# Dados de entrada
□ □ □ □

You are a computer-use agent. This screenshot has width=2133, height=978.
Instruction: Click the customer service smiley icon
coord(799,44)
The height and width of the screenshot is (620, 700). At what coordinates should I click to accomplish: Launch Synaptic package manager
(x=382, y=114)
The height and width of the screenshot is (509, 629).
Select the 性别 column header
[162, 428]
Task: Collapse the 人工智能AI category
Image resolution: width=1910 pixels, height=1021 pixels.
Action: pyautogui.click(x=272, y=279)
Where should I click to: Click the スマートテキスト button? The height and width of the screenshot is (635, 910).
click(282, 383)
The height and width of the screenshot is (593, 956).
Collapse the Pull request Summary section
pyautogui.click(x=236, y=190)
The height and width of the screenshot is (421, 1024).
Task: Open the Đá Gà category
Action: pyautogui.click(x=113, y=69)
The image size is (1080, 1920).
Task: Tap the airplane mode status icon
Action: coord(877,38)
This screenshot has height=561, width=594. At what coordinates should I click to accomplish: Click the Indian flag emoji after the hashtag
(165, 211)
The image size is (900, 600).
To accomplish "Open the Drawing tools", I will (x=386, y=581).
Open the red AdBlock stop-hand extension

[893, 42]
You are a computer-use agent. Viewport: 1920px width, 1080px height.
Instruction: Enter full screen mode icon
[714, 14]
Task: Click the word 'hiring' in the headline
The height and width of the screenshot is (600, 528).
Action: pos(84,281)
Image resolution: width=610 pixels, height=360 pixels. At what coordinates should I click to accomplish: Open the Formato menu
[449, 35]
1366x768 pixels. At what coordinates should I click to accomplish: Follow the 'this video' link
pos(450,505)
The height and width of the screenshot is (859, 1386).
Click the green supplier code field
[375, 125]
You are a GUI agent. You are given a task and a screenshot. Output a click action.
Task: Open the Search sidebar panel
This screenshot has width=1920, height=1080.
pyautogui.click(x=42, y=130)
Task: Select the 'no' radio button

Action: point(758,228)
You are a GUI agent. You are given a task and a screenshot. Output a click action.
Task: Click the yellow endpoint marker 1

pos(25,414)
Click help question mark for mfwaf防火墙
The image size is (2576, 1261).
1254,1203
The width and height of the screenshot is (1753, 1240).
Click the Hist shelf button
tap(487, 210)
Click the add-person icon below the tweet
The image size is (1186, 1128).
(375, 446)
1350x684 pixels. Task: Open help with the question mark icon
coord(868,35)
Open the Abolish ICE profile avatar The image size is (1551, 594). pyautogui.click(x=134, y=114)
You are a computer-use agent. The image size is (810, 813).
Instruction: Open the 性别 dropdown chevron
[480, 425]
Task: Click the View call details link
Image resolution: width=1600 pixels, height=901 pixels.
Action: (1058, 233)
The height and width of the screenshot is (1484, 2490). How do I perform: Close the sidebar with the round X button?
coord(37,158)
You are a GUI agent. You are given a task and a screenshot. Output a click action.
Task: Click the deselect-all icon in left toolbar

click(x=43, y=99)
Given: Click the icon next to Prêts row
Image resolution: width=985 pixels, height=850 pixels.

□ □ □ □

# Instrução
Substitua "Collapse" por "Expand" nas entradas do início até a linha que contém "click(282, 383)", inclusive. Reproduza essas linhas sem nenhuma outra alteração.

# Resultado
You are a computer-use agent. This screenshot has width=2133, height=978.
Instruction: Click the customer service smiley icon
coord(799,44)
The height and width of the screenshot is (620, 700). At what coordinates should I click to accomplish: Launch Synaptic package manager
(x=382, y=114)
The height and width of the screenshot is (509, 629).
Select the 性别 column header
[162, 428]
Task: Expand the 人工智能AI category
Image resolution: width=1910 pixels, height=1021 pixels.
Action: pyautogui.click(x=272, y=279)
Where should I click to: Click the スマートテキスト button? The height and width of the screenshot is (635, 910).
click(282, 383)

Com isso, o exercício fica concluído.